对于流体、刚体、软体等的物理交互模拟，我们通常都是考虑的局部相互作用，这种局部相互作用要么就是接触才产生，要么就是随着距离的增大而迅速减小至消失。因此在这类的物理模拟中，我们需要采用一种快速的算法，该算法获取周围邻近的粒子，用以后续的物理模拟计算。这种算法就是空间哈希，在前面用CPU实现PBF时我们已经讨论过，它将整个空间做一个分割，每个粒子映射到一个空间数据结构，寻找邻域粒子时直接搜索周围空间的存储列表，算法复杂度只有$O(N)$。但是在GPU上实现该类算法稍微麻烦了点，因为GPU上的数据结构通常只有线性表，同时还要慎重考虑内存访问的开销等。

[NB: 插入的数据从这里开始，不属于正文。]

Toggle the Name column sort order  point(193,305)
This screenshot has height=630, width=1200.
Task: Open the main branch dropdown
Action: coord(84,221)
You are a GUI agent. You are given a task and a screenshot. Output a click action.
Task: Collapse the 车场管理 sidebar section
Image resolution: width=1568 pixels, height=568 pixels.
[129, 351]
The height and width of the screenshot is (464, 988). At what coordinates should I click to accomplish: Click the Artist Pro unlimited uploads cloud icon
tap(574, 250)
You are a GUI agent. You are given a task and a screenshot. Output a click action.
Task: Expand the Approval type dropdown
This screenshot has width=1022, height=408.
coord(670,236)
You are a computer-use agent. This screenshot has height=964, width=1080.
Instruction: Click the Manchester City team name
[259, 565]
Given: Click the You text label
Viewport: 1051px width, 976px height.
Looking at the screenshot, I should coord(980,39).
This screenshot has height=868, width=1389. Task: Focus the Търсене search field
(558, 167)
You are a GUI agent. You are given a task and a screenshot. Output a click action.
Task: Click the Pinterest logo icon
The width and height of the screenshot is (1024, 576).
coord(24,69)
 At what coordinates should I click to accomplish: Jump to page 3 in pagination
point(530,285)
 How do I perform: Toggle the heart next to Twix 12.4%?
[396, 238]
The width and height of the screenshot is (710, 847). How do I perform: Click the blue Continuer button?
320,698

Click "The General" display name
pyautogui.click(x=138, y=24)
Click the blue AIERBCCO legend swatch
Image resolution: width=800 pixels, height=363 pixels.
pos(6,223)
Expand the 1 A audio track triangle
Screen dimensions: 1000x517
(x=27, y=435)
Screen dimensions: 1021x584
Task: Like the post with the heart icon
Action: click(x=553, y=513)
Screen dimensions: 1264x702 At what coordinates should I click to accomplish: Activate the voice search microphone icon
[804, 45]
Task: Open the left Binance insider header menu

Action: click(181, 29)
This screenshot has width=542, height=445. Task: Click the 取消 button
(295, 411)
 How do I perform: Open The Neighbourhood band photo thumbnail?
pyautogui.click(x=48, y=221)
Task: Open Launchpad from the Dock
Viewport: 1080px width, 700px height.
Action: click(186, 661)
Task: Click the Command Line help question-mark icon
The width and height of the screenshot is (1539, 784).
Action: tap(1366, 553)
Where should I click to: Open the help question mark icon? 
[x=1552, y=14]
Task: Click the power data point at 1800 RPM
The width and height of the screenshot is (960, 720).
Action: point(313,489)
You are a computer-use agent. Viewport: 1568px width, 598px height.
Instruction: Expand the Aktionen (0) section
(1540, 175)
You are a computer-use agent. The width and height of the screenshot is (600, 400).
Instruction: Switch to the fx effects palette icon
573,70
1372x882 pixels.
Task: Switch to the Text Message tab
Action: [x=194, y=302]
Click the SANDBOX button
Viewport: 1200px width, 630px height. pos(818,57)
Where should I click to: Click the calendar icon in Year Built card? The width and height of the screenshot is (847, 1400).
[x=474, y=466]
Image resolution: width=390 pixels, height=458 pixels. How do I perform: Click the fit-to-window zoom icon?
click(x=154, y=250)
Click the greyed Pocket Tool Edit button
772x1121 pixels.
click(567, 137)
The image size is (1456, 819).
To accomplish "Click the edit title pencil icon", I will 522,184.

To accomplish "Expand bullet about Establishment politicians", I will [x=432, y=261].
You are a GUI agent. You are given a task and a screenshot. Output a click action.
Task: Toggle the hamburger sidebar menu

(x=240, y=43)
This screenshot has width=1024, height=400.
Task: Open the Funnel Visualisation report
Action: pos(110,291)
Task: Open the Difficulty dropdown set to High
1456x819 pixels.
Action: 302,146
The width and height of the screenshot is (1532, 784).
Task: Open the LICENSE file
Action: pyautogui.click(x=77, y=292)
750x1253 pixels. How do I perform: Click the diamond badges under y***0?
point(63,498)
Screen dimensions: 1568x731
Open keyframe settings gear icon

在GPU上实现该类算法有两种思路，先说说第一种方案。第一种方案是直接存储均匀分割的所有空间，为每个空间单元预先申请一个固定的大小的存储空间，这样需要提前申请固定大小的显卡内存空间，而且通常非常大，申请之后每个粒子计算哈希值索引，根据索引将其存储到对应的空间单元，由于流体和刚体通常是聚集的，因为这样将导致大部分的显卡内存空间都是空置状态，浪费了大量的显存空间，存储方式比较稀疏。

图1 方案一

如上图1的二维示例所示，方案一申请两个线性表，大小均为空间分割的分辨率，图中分割空间为$4\times 4=16$个。一个线性表为Count，记录当前的空间单元存在的粒子数目（为了避免写冲突，必须调用CUDA的原子操作指令atomicAdd），另外一个线性表记录每个空间单元中的粒子索引。当然我们也可以采用两个pass将粒子存储到一个连续的空间中，充分利用存储空间，但这需要两个pass，第一个pass计算每个空间单元的粒子数，然后第二个pass采用前缀和的方法计算每个空间单元存储的粒子的起始地址，最后将粒子连续地存储到线性表中。这个方法和接下来提到的采用排序的方法非常类似。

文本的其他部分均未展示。